The organization of TDs/TPs is based on a Jupyter notebook which is a web application that allows you to write both text and formulas and run Python code, in the same document.
There are two different installation methods:
- Install Docker and use the provided Docker image
- Install Python 3.x and prepare the work environment, separate installation of the requirements
The use of Docker is recommended.
Choose one or the other, not both.
Everything you need:
git clone https://gitlab.com/emanuela.boros/icm-classroom.git
cd icm-classroom
You have access to a set of files:
requirements.txtcontains all the Python dependencies of your projectdocker-compose.ymlthe description of your Docker-based Jupyter instancetext-classification/Text_Classification.ipynbthe document you will be working on: the Jupyter filetext-classification/datathe directory with the data
You are about to share local resources (on your workstation) with the container. The container is an autonomous "machine" with its own users. You must therefore make sure that the "others" (o for those with little memory resources) have write (w), read (r) and execution rights on the directories (x). The command to use is chmod:
chmod o+rx .
chmod o+r data/*
chmod o+r images/*
chmod o+r *
chmod o+x data imagesThe Docker container is provided, available on the hub.docker.com site(lrucourses/lp-courses:latest).
The use of this image is simplified by the docker-compose tool that you can use.
First, download the image: docker-compose pull.
Then: docker-compose build.
Run: docker-compose and then access http://127.0.0.1:8888 or http://localhost:8888. Launch only one instance at a time, since the container occupies the local port 8888.
Attaching to icmclassroom_jupyter_1
jupyter_1 | WARN: Jupyter Notebook deprecation notice https://github.com/jupyter/docker-stacks#jupyter-notebook-deprecation-notice.
jupyter_1 | Executing the command: jupyter notebook
jupyter_1 | [I 2021-02-03 12:25:44.598 LabApp] JupyterLab extension loaded from /opt/conda/lib/python3.8/site-packages/jupyterlab
jupyter_1 | [I 2021-02-03 12:25:44.598 LabApp] JupyterLab application directory is /opt/conda/share/jupyter/lab
jupyter_1 | [I 12:25:44.601 NotebookApp] Serving notebooks from local directory: /work
jupyter_1 | [I 12:25:44.601 NotebookApp] Jupyter Notebook 6.2.0 is running at:
jupyter_1 | [I 12:25:44.601 NotebookApp] http://cd4986bce6c2:8888/?token=626bbe53f2c26fe74756f9d0232881d0cffb15ac4d72c7bd
jupyter_1 | [I 12:25:44.601 NotebookApp] or http://127.0.0.1:8888/?token=626bbe53f2c26fe74756f9d0232881d0cffb15ac4d72c7bd
jupyter_1 | [I 12:25:44.601 NotebookApp] Use Control-C to stop this server and shut down all kernels (twice to skip confirmation).
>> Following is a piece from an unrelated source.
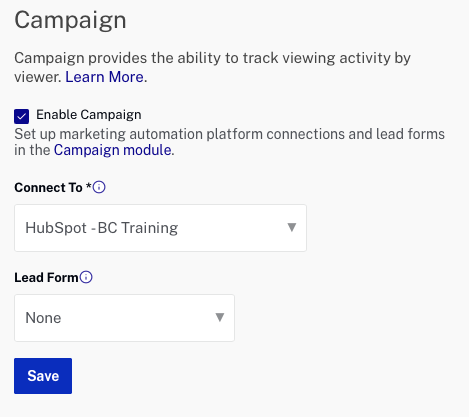The image size is (469, 417).
Task: Click the Lead Form field label
Action: (x=46, y=277)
jupyter_1 | [C 12:25:44.605 NotebookApp]
jupyter_1 |
jupyter_1 | To access the notebook, open this file in a browser:
jupyter_1 | file:///home/jovyan/.local/share/jupyter/runtime/nbserver-7-open.html
jupyter_1 | Or copy and paste one of these URLs:
jupyter_1 | http://cd4986bce6c2:8888/?token=626bbe53f2c26fe74756f9d0232881d0cffb15ac4d72c7bd
jupyter_1 | or http://127.0.0.1:8888/?token=626bbe53f2c26fe74756f9d0232881d0cffb15ac4d72c7bd
Open the link that is proposed to you, and you access jupyter. Open the .ipynb file from 1_text_classification to start the lab.
docker pull lrucourses/lp-courses
docker build -t lrucourses/lp-courses:latest .
docker run -p 8888:8888 lrucourses/lp-course
In order to write sustainable code, the code must come with a precise definition of its working environment.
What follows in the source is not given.